The Highland Clearances left an enduring legacy. Even today, centuries on from the forcible removal of people to make way for economically lucrative livestock, they resonate painfully with Scotland’s rural communities.
You can see why. An entire generation of rural dwellers were ostracised, their way of life changed forever. It was an injustice of the highest order.
Things have moved on and thankfully there are people – albeit not enough – who still live and work in Scotland’s remote places, their professions often tied to the land.
Many of today’s professions were borne out of Queen Victoria’s purchase of the Balmoral Estate in 1848 and the widespread romanticisation of rural Scotland that followed.
Country sports became fashionable, aided by the collapse of sheep prices, which led to more land being dedicated to grouse shooting and deer stalking. Professions like game-keeping gained prominence – a new kind of rural worker emerged.
Today gamekeepers, ghillies and deer stalkers are the cornerstones of rural communities, occupying some of the places cleared by the money-hungry lairds.
To some, their professions are out of touch with contemporary society. I disagree.
In my experience, rural workers are now catering for an increasingly diversified and cosmopolitan clientele, acting as agents of both tourism and community cohesion.
I speak as someone who was neither upper class, rich nor privately educated – the stereotypical ‘holy trinity’ of the country sportsperson – but a rural Perthshire lad with an interest in nature and countryside pursuits who went on to study the complex relationships between people, the economy and the environment in rural Scotland at university.
Today the sector is thought to be worth around £200m to Scotland’s economy, and is known for generating high levels of local and regional spending.
Meanwhile, the scrupulous management of generalist predators and habitats in the name of shooting has done evidenced wonders for biodiversity, not least vulnerable ground nesting birds.
It is for these reasons that I am both perplexed and saddened by the treatment of the country sports sector – and the wider countryside – by the Scottish Parliament.
What we have seen from Holyrood over the last few years bears a striking resemblance to the asymmetries of power that were evident during the clearances.
Class war under guise of conservation
Examples include protecting mountain hares on the premise of a single, contested study; temporarily banning muirburn by using emergency coronavirus legislation, despite a voluntary cessation being in place; moving to license driven grouse shooting immediately, against the recommendation of an independent review.
I might add eroding deer welfare standards through extensive night shooting and out of season culling and refusing to effectively confront problems associated with high populations of protected species.
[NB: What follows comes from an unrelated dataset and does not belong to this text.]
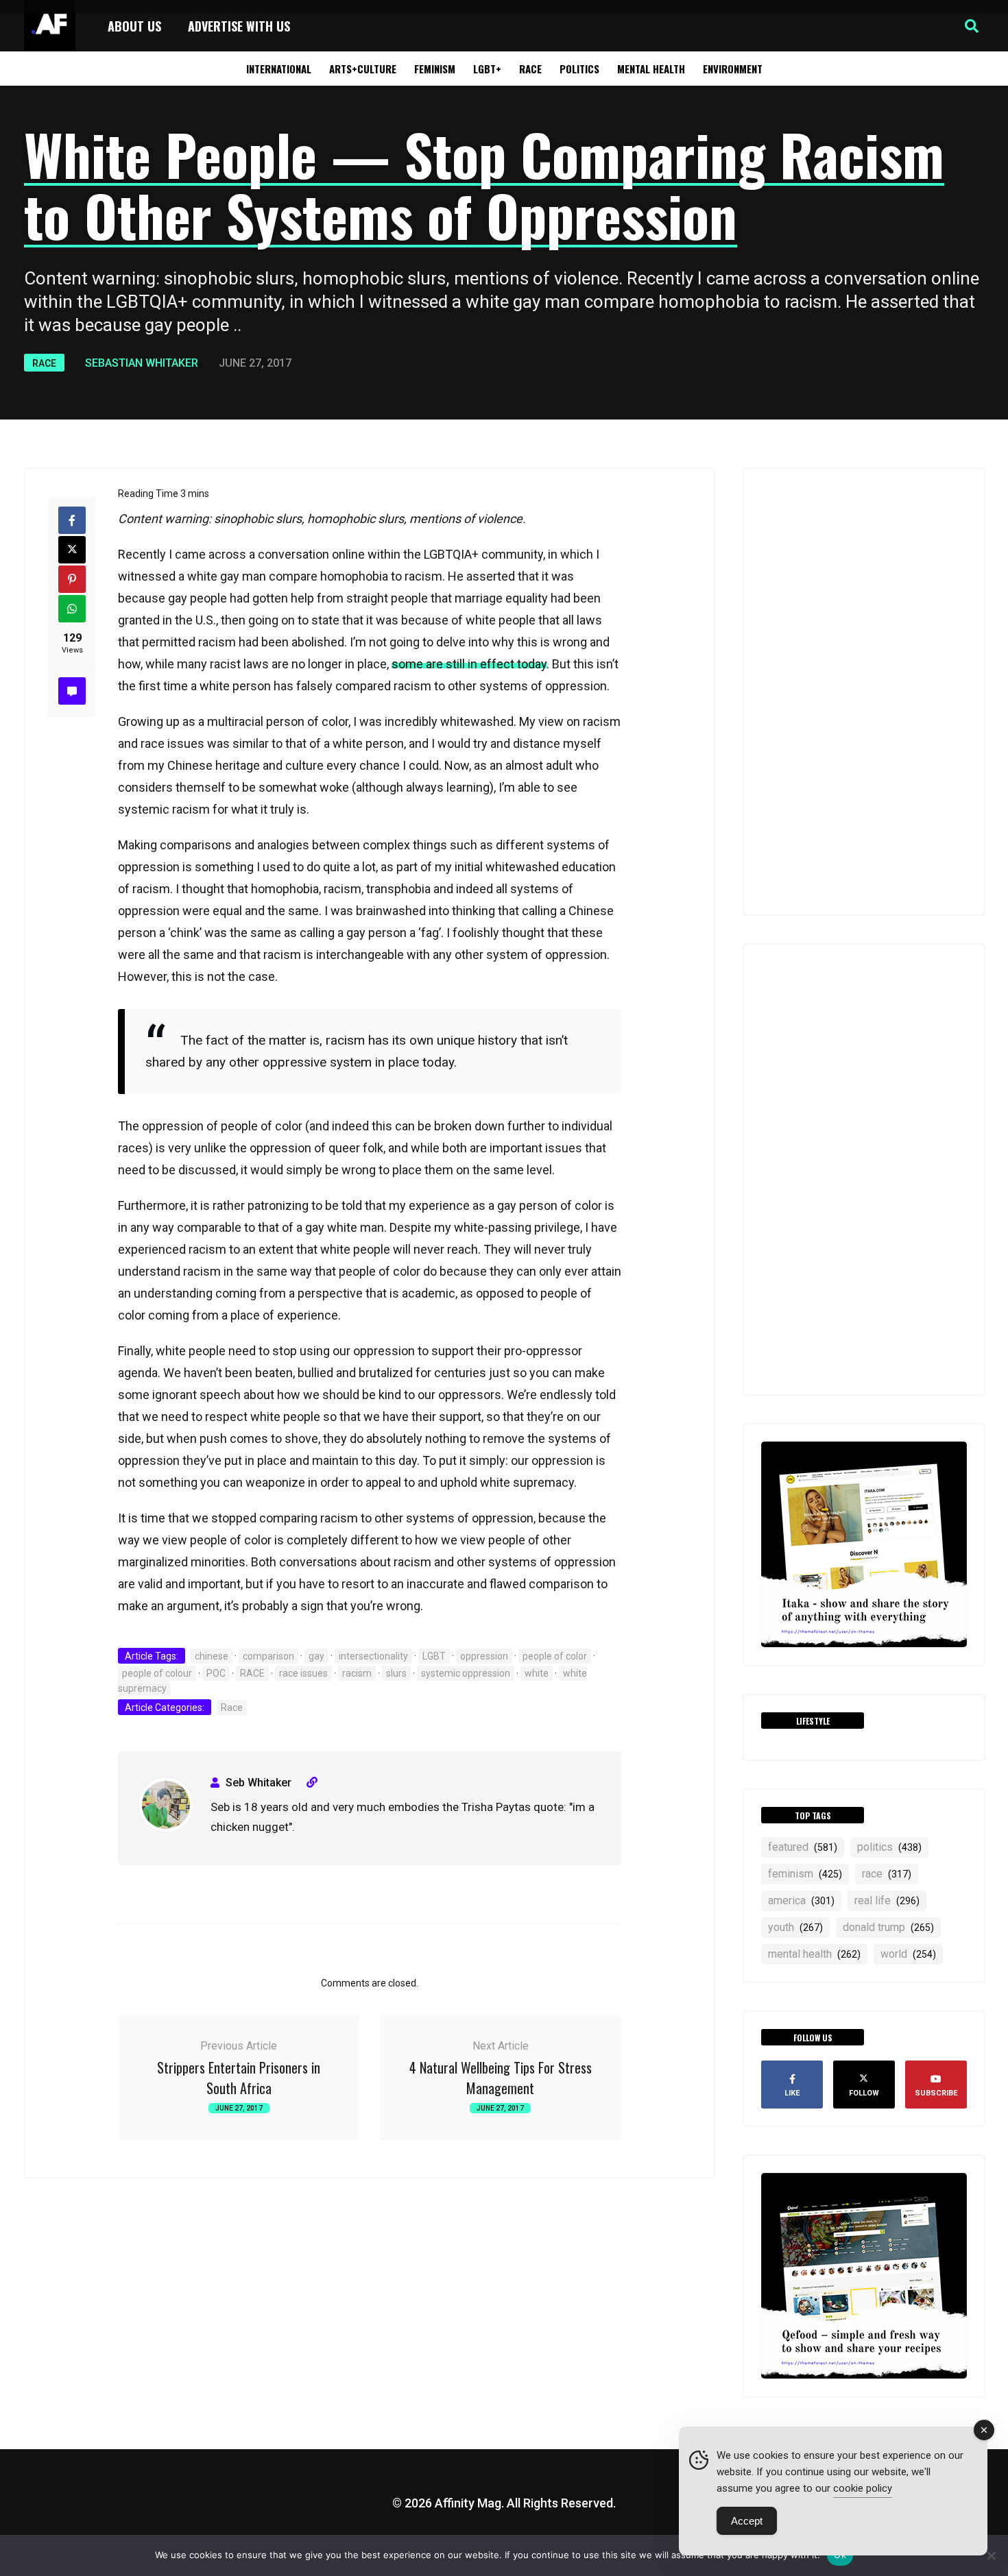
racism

The list goes on.
There are some in power who are so deeply against the origins of country sports that they refuse to acknowledge the benefits they provide, or the abundance of working-class folk taking part
A class war is currently being waged under the guise of conservation, just as those landlords of the 18th and 19th centuries waged their class war on tenants in order to bolster their own economic prosperity.
The truth is that there are some in positions of power who are so deeply against the origins of country sports that they refuse to acknowledge what they have become, the benefits they provide, or the abundance of working-class folk taking part.
The latest, most comprehensive study into Scotland’s gamekeeping profession is plagued with references to abuse, vilification, misconceptions and an unwillingness to support rural workers.
The strength of feeling was manifested last month in a nationwide rural workers’ protest.
The refusal by some of those in power to meet or hear the views of rural workers is deeply troubling, and is in part responsible for a gradual segregation of rural workers from society.
That is why it is with regret that the British Association for Shooting and Conservation (BASC) has deemed it necessary to call for the creation of a Scottish gamekeeping taskforce in our manifesto ahead of the Holyrood election.
The goal is to tackle this marginalisation by formulating strategies to better support the sector. A chance to reverse the damage that has been done.
Rural communities need support
Its creation is essential if the next Scottish government is to have any chance of reconciling its relationship with the countryside.
How these rural workers came to be and what they have historically stood for are legitimate academic questions. But we cannot let agendas transgress into persecution and marginalisation when these are peoples’ lives we’re talking about.
Rural communities are already fragile. We must support those who remain: include them, consult them, make them part of the solution.
Failure to do so will result in a contemporary, entirely avoidable, Highland Clearances, and it will be Scotland’s shame if we allow it to happen again.
Ross Ewing is the public affairs manager for the British Association for Shooting and Conservation (BASC) in Scotland, the UK’s largest shooting organisation, with more 11,000 members in Scotland and its headquarters near Dunkeld in Perthshire.